■ **EXERCISE REQUIREMENTS**:
Turn the lines of data below into a numbered list, dropping any blank lines.

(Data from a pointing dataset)

-------------------------

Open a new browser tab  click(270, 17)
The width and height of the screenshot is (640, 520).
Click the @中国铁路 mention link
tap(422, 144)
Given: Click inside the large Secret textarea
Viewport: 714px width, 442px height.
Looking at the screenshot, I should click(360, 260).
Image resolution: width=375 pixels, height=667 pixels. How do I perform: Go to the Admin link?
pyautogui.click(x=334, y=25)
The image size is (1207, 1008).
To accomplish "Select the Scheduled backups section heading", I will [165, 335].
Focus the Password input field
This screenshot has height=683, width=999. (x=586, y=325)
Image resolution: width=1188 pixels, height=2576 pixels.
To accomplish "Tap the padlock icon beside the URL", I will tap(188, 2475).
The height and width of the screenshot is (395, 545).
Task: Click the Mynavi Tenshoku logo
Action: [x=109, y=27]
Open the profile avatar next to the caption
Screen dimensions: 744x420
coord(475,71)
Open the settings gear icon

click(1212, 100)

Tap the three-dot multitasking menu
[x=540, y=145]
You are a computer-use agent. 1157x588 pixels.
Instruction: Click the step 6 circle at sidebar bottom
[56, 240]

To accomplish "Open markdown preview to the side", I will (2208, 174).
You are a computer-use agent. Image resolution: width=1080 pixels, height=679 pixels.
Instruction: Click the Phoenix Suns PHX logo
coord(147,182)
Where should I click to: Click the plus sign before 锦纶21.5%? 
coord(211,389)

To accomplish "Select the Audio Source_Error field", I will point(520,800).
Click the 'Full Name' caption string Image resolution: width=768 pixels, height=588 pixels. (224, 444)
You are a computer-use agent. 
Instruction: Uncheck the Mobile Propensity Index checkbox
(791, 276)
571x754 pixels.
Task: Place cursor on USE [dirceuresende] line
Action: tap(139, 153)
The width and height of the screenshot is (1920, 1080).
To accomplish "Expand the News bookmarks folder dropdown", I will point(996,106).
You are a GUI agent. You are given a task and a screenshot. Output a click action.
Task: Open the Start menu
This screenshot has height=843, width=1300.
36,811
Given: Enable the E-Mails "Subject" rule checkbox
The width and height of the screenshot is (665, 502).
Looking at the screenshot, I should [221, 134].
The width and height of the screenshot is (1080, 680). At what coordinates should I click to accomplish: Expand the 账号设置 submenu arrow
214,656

-------------------------

■ **RESULT**:
1. Open a new browser tab  click(270, 17)
2. The width and height of the screenshot is (640, 520).
3. Click the @中国铁路 mention link
4. tap(422, 144)
5. Given: Click inside the large Secret textarea
6. Viewport: 714px width, 442px height.
7. Looking at the screenshot, I should click(360, 260).
8. Image resolution: width=375 pixels, height=667 pixels. How do I perform: Go to the Admin link?
9. pyautogui.click(x=334, y=25)
10. The image size is (1207, 1008).
11. To accomplish "Select the Scheduled backups section heading", I will [165, 335].
12. Focus the Password input field
13. This screenshot has height=683, width=999. (x=586, y=325)
14. Image resolution: width=1188 pixels, height=2576 pixels.
15. To accomplish "Tap the padlock icon beside the URL", I will tap(188, 2475).
16. The height and width of the screenshot is (395, 545).
17. Task: Click the Mynavi Tenshoku logo
18. Action: [x=109, y=27]
19. Open the profile avatar next to the caption
20. Screen dimensions: 744x420
21. coord(475,71)
22. Open the settings gear icon
23. click(1212, 100)
24. Tap the three-dot multitasking menu
25. [x=540, y=145]
26. You are a computer-use agent. 1157x588 pixels.
27. Instruction: Click the step 6 circle at sidebar bottom
28. [56, 240]
29. To accomplish "Open markdown preview to the side", I will (2208, 174).
30. You are a computer-use agent. Image resolution: width=1080 pixels, height=679 pixels.
31. Instruction: Click the Phoenix Suns PHX logo
32. coord(147,182)
33. Where should I click to: Click the plus sign before 锦纶21.5%? 
34. coord(211,389)
35. To accomplish "Select the Audio Source_Error field", I will point(520,800).
36. Click the 'Full Name' caption string Image resolution: width=768 pixels, height=588 pixels. (224, 444)
37. You are a computer-use agent. 
38. Instruction: Uncheck the Mobile Propensity Index checkbox
39. (791, 276)
40. 571x754 pixels.
41. Task: Place cursor on USE [dirceuresende] line
42. Action: tap(139, 153)
43. The width and height of the screenshot is (1920, 1080).
44. To accomplish "Expand the News bookmarks folder dropdown", I will point(996,106).
45. You are a GUI agent. You are given a task and a screenshot. Output a click action.
46. Task: Open the Start menu
47. This screenshot has height=843, width=1300.
48. 36,811
49. Given: Enable the E-Mails "Subject" rule checkbox
50. The width and height of the screenshot is (665, 502).
51. Looking at the screenshot, I should [221, 134].
52. The width and height of the screenshot is (1080, 680). At what coordinates should I click to accomplish: Expand the 账号设置 submenu arrow
53. 214,656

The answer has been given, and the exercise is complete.